One thing we love about the cooler days is that its calls for soups! We love incorporating in season veggies in our soups as much as we can, as often times what’s in season is more abundant, nutrient dense, and more environmentally sustainable. One of these veggies is Cauliflower! Cruciferous veggies provide sulphur which is the base for metabolic action in our bodies, and sulphur is required for keratin which is needed for hair, skin, and nail health.

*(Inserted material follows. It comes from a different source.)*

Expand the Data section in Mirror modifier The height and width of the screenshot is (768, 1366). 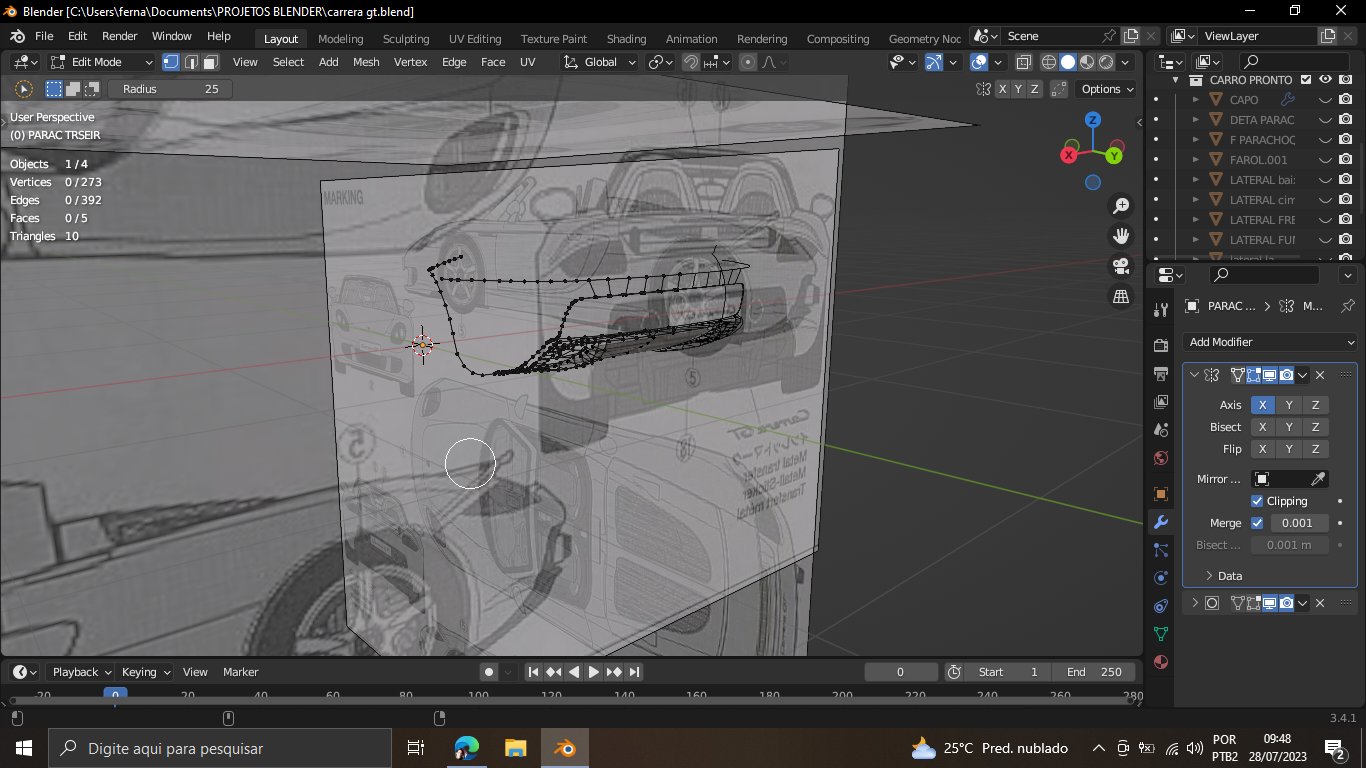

Here's a wholesome and quick-to-make cauliflower soup recipe:
Ingredients:
Sourdough croutons:
- a few slices of sourdough bread (cut into cube size pieces)

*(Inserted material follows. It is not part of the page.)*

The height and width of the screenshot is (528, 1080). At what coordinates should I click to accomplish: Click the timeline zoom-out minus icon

- 1 garlic clove (chopped)
- drizzle of olive oil
- salt to taste (We used truffle salt)
Soup:
- One small or half of a cauliflower head, cut into florets
- 1 large onion (chopped)
- 1 carrot (chopped)
- 1 garlic clove (chopped)
- 1 teaspoon salt
- 1 tsp paprika
- 1 tsp black pepper
- 1/2 tsp turmeric
- 1/2 tsp cinnamon
- 2 or 3 stems of lemon thyme
- 3 tbs nutritional yeast
- 1/4 cup cashews (that have been soaked in hot water for 1 hour)
- 1/2 of fresh lemon
- 2 tbsp olive oil
- 4 cups hot water
Instructions:
In a small bowl mix your sourdough bread with the salt, garlic and olive oil. Place in a baking sheet on an even layer and put in a preheated oven for 10-15mins (at 400°F)
In a large pot on medium heat, heat olive oil over medium heat, add onions. Cook until the onions have softened, about 5 minutes then add garlic and cook for another 2 minutes until fragrant.

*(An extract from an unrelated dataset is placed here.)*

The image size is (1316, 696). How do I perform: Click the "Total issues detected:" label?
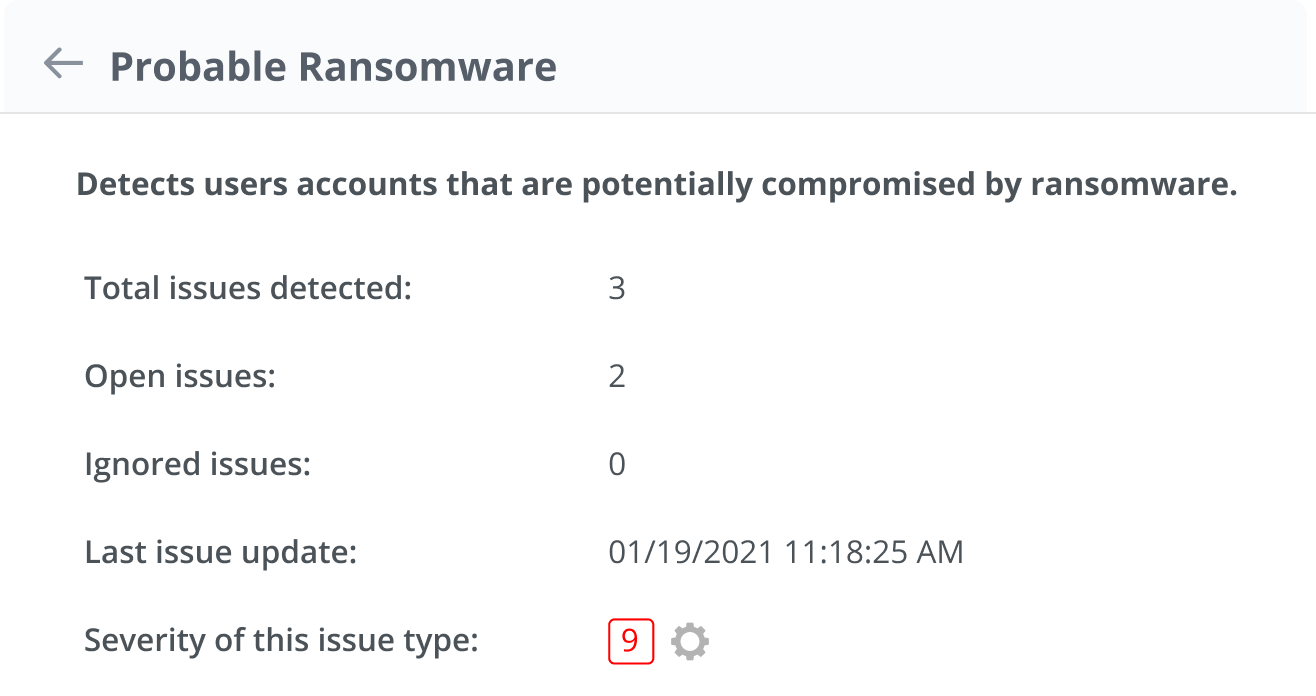(x=248, y=289)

Add in paprika, turmeric, cinnamon, salt, the fresh lemon thyme (just the leaves), cashews, and pepper and cook for 1 minute, evenly coating the cashews, onion, and garlic.
Add your carrots, cauliflower florets, stir and add 4 cups hot water. Cover with a lid and let the soup simmer on medium heat until vegetables are fully cooked.
Add in the nutritional yeast and lemon juice and using a hand blender, blend the soup. Or alternatively place soup into a blender and blend until smooth.
Serve with your sourdough croutons and enjoy!